(Excerpt from a dataset)
━━━━━━
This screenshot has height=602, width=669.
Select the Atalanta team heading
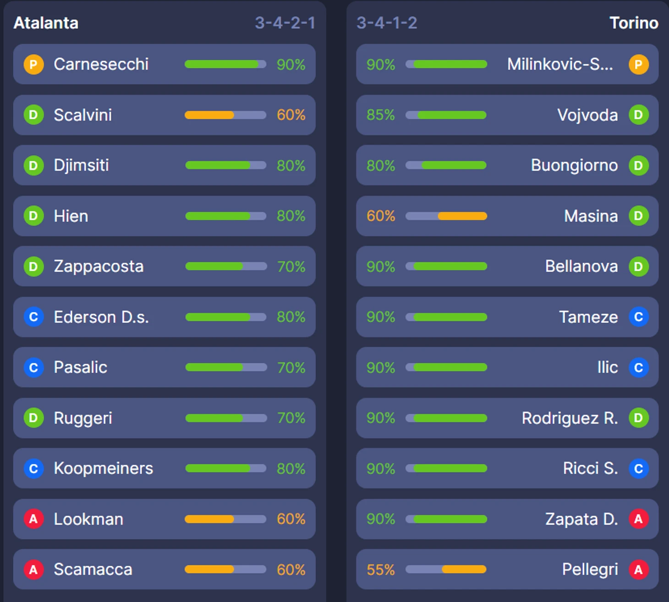coord(46,23)
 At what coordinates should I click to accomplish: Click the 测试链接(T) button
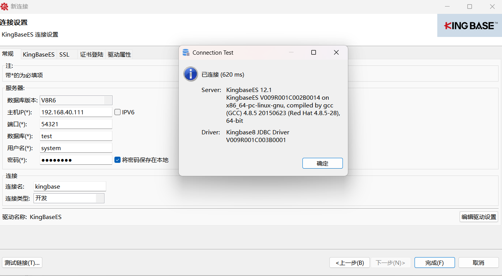coord(22,263)
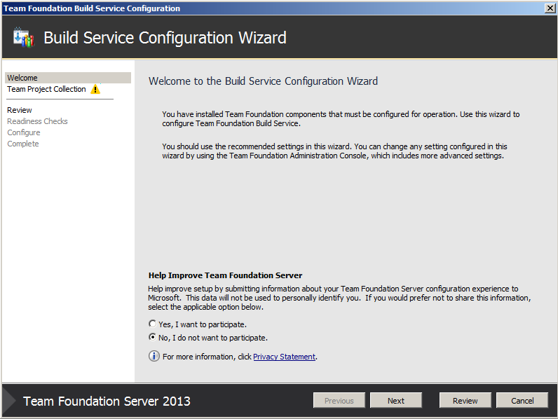Select "Yes, I want to participate" option
The width and height of the screenshot is (558, 419).
point(153,324)
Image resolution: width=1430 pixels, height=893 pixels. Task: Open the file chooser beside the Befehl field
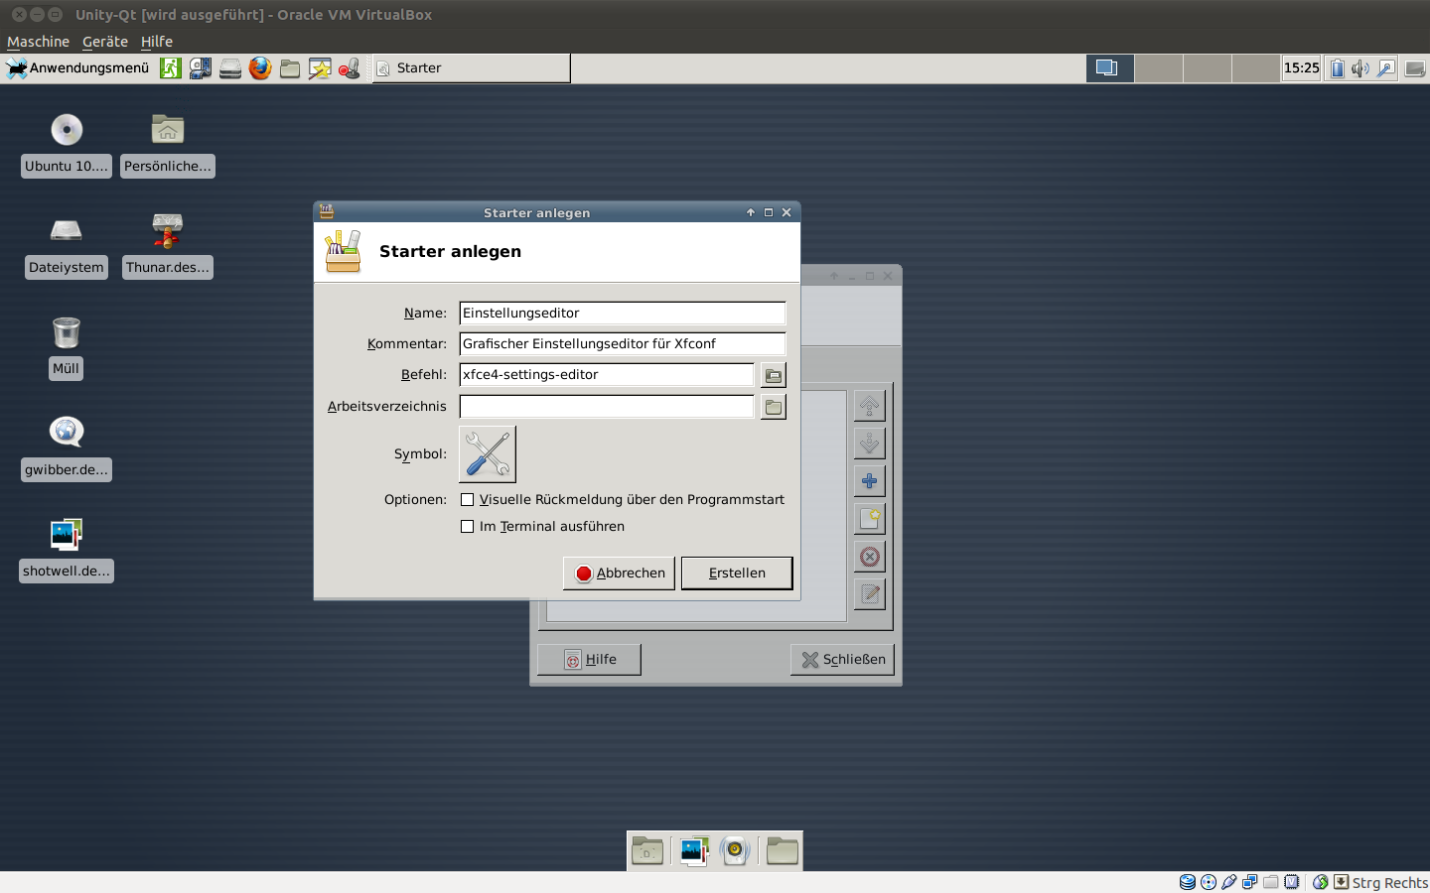click(x=773, y=374)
━━━━━━
→ **Challenge**: Put each line of the items above into a numbered list, skipping any blank lines. Leave the pictures out of your answer.

→ **Task output**:
1. This screenshot has height=602, width=669.
2. Select the Atalanta team heading
3. coord(46,23)
4.  At what coordinates should I click to accomplish: Click the 测试链接(T) button
5. coord(22,263)
6. Select "Yes, I want to participate" option
7. The width and height of the screenshot is (558, 419).
8. point(153,324)
9. Image resolution: width=1430 pixels, height=893 pixels. Task: Open the file chooser beside the Befehl field
10. click(x=773, y=374)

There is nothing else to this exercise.